Mandatory Requirements – Data Inventory
- Inserting exemptions from the original Purpose section into the start of this section.
- Ensuring phrasing is consistent (e.g., all references to exemptions were modified).
- Adding "legal" to the list of exemptions to incorporate legal privilege in all of its various forms, as well as situations where there are legal restrictions on releasing the data.
- Changing the term ‘accountability’ to ‘custody and control’ to clarify what data or datasets ministries are responsible for.
- Removing the reference to third-party ownership as an explanation of why data cannot be released
- Removing the reference to the Freedom of Information and Protection of Privacy Act to avoid being redundant.
Mandatory Requirements – Open Data Publication
- Changing the name of the ‘Open Data Catalogue’ to ‘Ontario Data Catalogue’, to include data which is not released as open data.

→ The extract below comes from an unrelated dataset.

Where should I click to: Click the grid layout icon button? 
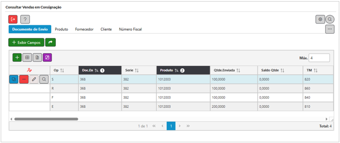click(x=27, y=58)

- Reiterating the commitment to create a one-window portal for a list of all data.
- Removing previously explained details of open data file format.
- Improving definition of ministry responsibilities.
- Emphasizing language concerning changes in custody and control of data.
- Confirming commitment to keep historical data accessible.
Mandatory Requirements – Procurement and Contracts
- Generalizing standards for details of contracts that should be released to the public.
- Clarifying commercially sensitive data relative to financial data.
- Clarifying "timely release" of contract details.
Mandatory Requirements – Reporting and Compliance
- Creating a new Reporting and Compliance section.
Open Data Engagement
- Developing an overview introduction for Open Data Engagement.
- Revising the definition of provincial agencies to mirror the definition in the Agencies and Appointments Directive.
- Clarifying definitions for consistency and clearness.
- Removing the definition of ‘record’ since there is no mention of ‘record’ in the directive.
- Clarifying responsibility of Deputy Heads with regards to new compliance measures.
- Identifying responsibilities at all staff levels.
Appendix A – Ontario Open Government Licence
- Providing explanation of the commonality of the Ontario license with other jurisdictions in Canada.
Appendix B – Examples of High-Value Data and Prioritization Guidelines
- Adding "provincial agencies" to Criteria #1 to make it clear they are also responsible for prioritizing their data
Appendix C – Open Data Quality Principles
- Replacing references to "statistical information" with "Data".
Appendix D – Sample of Data Published in Response to an Act
- Correcting the name of the Act that enables the publication of Vital Statistics.